Material:
- - - - -
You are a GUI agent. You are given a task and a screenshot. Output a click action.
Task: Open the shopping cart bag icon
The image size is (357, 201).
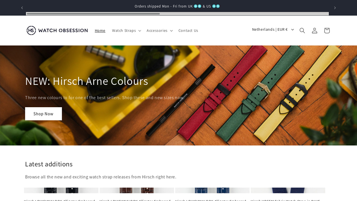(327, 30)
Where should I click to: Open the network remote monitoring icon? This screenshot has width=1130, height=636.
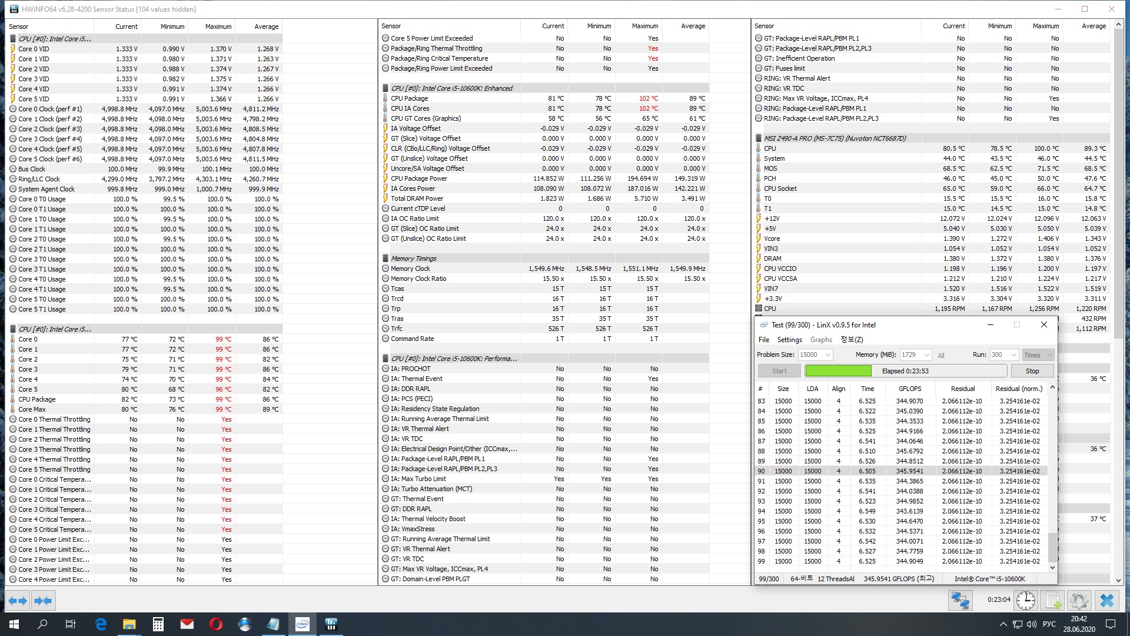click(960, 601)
- - - - -
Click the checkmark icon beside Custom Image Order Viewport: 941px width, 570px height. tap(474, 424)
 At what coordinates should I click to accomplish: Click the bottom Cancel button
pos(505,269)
- - - - -
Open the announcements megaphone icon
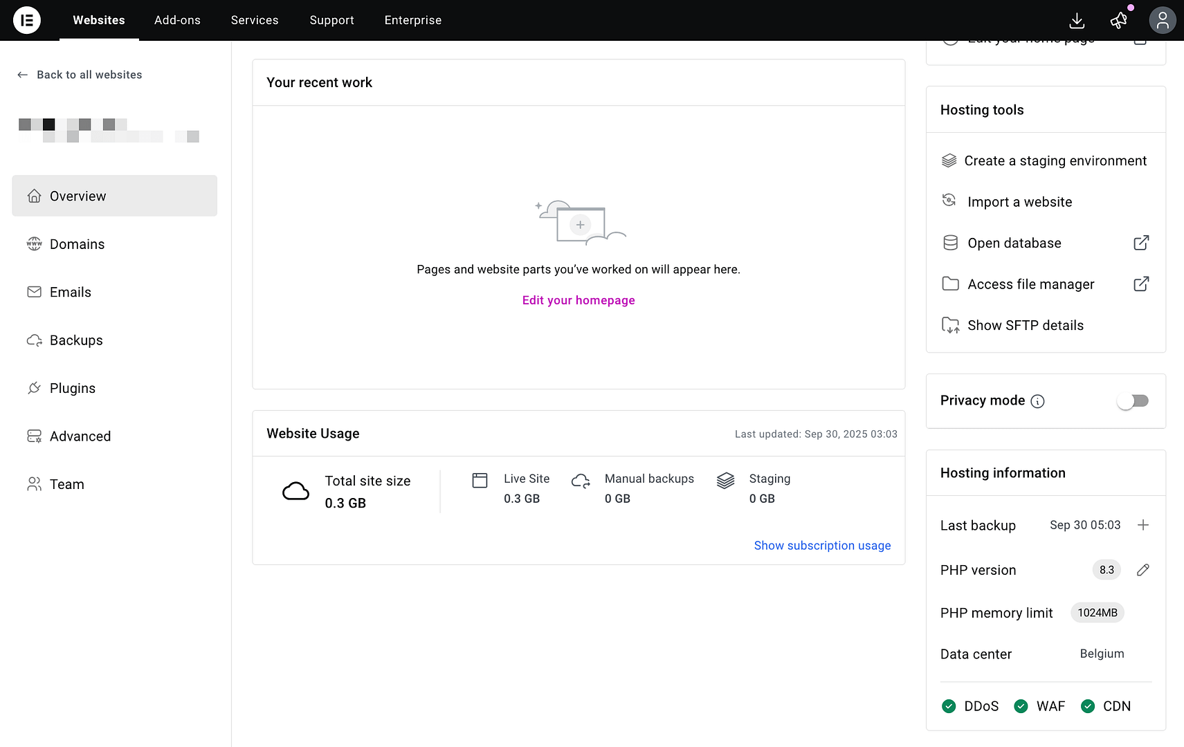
- - - - -
Written task: Edit everything from the line containing "At what coordinates" down to the line containing "pos(505,269)", replacing "Cancel" with "Close" and leaving all else the same.

Reply to the task:
 At what coordinates should I click to accomplish: Click the bottom Close button
pos(505,269)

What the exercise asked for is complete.